By Lily Boisson
The young politician is a former DJ-turned-businessman who made it big in the advertising industry.
Rajoelina entered the political arena just two years ago when he ran for mayor of Madagascar’s capital city, Antananarivo.
He used his communication skills and networks to get a head start in the polls.
A dynamic campaign featuring trendy t-shirts and high-energy music helped him capture 63 per cent of the vote.
His quick rise to power has earned Rajoelina the nickname “TGV”, after the French high-speed trains.
Once in office as mayor, Rajoelina quickly set himself against the government. He called president Marc Ravalomanana a dictator and characterized himself as the opposition.
Many youths, already disillusioned with the government, rallied behind Rajoelina.
Ravalomanana attempted to quash Rajoelina’s political ambitions by forcing him out of office, but the plan quickly backfired.
Last month, Rajoelina’s supporters protested in the capital city for days while the young politician called for Ravalomanana’s resignation.
Last week, Ravalomanana lost the military’s support and stepped down as president.
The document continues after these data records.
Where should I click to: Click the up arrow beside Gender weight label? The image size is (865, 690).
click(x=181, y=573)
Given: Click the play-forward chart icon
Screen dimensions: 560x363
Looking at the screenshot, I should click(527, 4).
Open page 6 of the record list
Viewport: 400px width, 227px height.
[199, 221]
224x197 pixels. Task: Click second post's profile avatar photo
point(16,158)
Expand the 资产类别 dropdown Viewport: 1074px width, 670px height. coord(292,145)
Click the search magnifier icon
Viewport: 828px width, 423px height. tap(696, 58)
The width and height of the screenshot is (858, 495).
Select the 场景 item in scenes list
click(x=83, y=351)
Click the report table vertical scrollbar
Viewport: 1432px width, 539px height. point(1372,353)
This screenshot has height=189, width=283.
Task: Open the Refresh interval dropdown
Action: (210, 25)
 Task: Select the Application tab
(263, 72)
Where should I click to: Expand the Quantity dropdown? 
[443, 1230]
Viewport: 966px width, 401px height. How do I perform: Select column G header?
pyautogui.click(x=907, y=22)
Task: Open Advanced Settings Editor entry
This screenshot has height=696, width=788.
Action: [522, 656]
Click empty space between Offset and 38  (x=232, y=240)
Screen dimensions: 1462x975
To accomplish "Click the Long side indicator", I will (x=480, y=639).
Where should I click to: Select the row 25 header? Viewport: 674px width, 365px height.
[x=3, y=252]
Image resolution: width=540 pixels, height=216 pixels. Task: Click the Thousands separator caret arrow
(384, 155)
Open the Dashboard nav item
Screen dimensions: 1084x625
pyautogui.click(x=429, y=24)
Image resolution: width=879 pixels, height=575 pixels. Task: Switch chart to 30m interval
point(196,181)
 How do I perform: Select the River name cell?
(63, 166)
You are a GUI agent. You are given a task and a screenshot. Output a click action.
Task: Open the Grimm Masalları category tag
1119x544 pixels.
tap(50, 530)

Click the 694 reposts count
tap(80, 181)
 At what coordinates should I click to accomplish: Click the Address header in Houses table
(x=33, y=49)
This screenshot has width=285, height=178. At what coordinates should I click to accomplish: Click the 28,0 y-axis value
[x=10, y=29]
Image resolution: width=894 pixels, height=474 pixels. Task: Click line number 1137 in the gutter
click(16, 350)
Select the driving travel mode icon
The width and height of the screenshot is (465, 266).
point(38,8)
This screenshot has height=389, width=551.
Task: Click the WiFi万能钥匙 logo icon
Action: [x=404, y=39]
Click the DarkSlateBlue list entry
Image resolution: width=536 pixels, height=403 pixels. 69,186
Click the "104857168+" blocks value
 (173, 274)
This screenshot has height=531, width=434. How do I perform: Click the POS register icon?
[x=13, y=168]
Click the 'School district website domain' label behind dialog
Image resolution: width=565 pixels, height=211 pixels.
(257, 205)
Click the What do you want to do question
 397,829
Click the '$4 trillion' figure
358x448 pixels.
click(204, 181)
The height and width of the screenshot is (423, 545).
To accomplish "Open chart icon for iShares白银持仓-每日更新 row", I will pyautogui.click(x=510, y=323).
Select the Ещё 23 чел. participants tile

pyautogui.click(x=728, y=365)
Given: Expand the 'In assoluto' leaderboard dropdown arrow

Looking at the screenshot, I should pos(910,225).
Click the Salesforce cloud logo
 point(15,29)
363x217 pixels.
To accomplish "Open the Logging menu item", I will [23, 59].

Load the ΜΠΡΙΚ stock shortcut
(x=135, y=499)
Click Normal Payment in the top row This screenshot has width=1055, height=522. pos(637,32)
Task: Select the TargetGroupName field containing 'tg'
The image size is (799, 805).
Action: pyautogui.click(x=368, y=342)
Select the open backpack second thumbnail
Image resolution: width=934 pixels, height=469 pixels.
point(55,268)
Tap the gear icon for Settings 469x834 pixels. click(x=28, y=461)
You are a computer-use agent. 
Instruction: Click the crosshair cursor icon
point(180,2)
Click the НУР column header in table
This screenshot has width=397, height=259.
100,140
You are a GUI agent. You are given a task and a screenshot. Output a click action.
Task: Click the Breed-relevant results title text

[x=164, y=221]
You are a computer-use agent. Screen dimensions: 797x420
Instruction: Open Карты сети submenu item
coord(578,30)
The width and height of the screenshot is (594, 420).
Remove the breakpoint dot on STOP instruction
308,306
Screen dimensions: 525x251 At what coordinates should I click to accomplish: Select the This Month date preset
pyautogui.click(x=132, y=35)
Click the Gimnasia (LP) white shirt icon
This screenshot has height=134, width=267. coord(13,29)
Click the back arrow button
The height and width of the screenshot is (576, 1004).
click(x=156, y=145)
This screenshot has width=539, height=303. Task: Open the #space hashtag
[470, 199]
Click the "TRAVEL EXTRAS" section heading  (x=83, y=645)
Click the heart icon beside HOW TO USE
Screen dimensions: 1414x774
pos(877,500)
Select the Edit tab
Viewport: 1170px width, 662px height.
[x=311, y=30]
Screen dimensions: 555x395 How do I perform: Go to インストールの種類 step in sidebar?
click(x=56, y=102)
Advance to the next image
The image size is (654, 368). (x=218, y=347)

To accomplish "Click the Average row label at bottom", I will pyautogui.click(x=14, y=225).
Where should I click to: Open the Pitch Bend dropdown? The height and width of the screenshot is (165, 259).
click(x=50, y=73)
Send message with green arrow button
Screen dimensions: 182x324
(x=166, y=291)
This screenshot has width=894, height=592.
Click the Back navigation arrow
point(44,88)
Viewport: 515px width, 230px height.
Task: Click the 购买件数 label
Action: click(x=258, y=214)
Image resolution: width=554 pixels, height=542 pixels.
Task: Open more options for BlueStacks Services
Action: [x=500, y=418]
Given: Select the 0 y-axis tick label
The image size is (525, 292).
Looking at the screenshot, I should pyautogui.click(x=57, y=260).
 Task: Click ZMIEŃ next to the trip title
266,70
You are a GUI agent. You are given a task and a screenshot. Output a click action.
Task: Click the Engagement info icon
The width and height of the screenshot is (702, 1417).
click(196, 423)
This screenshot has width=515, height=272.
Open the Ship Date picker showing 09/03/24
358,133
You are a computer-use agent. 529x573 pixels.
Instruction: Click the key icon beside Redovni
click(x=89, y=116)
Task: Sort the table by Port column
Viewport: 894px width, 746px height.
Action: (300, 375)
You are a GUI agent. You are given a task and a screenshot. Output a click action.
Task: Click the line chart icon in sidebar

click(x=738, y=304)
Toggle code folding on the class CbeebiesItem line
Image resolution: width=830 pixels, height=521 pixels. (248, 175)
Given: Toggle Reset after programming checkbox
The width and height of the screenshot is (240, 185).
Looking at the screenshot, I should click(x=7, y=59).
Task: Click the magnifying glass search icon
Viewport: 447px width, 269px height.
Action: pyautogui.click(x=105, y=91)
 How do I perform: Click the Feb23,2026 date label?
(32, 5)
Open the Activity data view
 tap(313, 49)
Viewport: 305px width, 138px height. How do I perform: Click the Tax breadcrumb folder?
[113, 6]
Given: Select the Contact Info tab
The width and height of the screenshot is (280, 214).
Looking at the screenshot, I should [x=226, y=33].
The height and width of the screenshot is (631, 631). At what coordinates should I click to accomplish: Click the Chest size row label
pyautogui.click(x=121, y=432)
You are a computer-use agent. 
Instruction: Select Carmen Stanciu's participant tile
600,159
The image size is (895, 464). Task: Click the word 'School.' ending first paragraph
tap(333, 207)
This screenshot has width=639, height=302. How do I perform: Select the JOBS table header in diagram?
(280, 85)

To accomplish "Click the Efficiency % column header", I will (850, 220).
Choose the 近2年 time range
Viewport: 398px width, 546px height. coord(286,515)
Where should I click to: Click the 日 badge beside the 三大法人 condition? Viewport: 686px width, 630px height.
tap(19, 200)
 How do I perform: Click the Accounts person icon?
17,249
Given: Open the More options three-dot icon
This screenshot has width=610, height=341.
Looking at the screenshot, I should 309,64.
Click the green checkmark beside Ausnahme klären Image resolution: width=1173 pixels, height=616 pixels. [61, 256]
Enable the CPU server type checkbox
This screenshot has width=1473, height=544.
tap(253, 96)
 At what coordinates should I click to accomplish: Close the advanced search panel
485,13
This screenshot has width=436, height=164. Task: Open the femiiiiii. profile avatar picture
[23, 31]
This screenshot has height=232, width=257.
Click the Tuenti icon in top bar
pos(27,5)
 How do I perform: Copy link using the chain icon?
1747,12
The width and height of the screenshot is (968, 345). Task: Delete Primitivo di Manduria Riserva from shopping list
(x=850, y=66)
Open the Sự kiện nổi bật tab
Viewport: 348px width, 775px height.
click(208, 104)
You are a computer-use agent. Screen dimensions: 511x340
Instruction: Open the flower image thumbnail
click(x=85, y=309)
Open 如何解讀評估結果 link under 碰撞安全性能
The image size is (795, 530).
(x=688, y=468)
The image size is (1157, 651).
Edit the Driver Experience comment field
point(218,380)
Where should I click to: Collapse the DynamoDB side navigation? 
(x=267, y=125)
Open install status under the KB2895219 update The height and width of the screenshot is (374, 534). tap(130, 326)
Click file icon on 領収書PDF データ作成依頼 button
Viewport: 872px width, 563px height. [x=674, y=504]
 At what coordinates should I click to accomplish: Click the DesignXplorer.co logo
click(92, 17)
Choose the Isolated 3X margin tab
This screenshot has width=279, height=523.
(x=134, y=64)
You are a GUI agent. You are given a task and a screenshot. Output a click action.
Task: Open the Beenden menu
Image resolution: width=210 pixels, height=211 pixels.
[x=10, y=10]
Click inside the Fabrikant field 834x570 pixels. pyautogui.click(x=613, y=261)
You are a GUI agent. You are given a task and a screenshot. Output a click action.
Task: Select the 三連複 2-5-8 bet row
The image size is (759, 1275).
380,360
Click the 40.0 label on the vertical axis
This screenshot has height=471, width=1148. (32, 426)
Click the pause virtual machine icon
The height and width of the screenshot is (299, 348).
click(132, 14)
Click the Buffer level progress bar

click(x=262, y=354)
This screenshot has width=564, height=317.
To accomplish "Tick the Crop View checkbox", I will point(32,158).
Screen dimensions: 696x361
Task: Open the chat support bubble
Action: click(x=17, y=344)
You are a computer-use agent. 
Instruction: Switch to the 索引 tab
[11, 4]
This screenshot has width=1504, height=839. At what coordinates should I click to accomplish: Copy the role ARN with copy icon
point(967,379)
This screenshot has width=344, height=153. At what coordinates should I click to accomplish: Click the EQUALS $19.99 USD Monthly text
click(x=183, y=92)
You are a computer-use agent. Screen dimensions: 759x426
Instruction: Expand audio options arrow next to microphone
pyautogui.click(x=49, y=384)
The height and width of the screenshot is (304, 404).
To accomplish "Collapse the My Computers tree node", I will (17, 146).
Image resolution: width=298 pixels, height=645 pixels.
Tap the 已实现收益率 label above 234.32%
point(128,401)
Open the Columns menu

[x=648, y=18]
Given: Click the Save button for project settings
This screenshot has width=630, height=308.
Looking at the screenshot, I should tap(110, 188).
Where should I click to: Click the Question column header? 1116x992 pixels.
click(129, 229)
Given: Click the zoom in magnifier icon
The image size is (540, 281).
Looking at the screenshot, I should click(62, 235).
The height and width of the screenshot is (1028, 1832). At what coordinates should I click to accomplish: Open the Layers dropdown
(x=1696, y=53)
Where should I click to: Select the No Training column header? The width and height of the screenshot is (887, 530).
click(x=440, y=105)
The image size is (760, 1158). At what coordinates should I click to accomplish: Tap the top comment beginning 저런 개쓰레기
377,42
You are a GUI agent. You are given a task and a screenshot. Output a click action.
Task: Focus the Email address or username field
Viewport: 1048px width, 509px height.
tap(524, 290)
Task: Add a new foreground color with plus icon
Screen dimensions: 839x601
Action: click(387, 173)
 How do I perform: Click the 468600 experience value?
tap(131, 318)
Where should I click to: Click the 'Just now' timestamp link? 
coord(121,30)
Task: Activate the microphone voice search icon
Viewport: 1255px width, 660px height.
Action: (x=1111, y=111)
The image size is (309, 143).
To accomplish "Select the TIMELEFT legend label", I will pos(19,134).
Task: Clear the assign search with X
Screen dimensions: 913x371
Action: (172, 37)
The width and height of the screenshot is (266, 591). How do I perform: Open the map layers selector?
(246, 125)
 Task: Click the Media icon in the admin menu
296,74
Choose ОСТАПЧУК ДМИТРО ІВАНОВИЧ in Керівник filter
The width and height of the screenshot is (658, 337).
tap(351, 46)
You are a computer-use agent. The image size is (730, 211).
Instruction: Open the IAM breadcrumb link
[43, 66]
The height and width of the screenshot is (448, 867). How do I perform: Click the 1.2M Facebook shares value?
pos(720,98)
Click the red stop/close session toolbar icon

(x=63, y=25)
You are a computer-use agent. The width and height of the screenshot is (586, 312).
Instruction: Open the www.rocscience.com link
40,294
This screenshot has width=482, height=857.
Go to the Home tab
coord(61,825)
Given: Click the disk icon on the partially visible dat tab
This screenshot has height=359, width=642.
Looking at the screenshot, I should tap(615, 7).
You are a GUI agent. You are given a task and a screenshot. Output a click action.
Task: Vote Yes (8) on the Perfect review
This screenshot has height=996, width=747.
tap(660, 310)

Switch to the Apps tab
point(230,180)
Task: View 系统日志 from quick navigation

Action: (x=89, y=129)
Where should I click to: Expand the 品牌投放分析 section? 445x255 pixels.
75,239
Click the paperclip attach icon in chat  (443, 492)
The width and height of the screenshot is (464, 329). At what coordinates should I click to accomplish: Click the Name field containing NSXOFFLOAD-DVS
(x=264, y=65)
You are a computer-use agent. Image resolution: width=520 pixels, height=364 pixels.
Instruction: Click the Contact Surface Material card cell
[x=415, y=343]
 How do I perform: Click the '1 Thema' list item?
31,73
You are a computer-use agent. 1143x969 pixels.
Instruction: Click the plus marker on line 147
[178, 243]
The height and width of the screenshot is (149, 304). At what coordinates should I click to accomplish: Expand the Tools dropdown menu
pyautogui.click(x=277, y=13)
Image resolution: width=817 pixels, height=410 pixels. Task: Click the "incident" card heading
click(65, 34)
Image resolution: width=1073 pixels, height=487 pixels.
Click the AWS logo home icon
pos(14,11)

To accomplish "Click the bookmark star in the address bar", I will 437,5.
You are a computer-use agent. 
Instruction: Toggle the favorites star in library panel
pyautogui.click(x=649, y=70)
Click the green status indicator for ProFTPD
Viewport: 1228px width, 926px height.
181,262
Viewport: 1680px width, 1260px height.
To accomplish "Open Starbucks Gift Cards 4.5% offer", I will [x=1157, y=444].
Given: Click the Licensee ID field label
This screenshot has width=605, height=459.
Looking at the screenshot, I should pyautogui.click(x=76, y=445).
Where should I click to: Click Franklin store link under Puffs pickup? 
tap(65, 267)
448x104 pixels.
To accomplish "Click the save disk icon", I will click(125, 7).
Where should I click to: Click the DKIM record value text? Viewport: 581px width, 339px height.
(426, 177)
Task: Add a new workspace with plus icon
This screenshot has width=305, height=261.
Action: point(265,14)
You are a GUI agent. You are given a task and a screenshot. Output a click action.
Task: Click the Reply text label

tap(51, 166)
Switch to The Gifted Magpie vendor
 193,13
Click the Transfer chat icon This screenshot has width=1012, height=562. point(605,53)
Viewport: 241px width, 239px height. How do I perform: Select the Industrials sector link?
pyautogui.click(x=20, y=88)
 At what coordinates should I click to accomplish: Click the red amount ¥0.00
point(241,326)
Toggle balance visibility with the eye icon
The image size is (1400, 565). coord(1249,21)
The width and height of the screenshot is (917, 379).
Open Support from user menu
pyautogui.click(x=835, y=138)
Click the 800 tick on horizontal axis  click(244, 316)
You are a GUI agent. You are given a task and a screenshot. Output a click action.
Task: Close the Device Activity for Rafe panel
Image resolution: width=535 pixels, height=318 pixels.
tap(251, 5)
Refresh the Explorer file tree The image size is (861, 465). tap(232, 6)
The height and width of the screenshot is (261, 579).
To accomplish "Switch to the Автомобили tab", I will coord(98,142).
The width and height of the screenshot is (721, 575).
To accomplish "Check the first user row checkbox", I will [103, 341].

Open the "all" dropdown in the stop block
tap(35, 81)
Popular Rajoelina quickly stepped into his shoes, but the international community has decided he’s a pretender not a contender.
The United Nation has condemned what it calls a military coup.
The African Union has suspended the participation of Madagascar in the union. (An inconvenience for the AU as Madagascar was set to host the union’s next summit meeting.)
Finally, the Southern African Development Community is considering imposing trade sanctions on the country.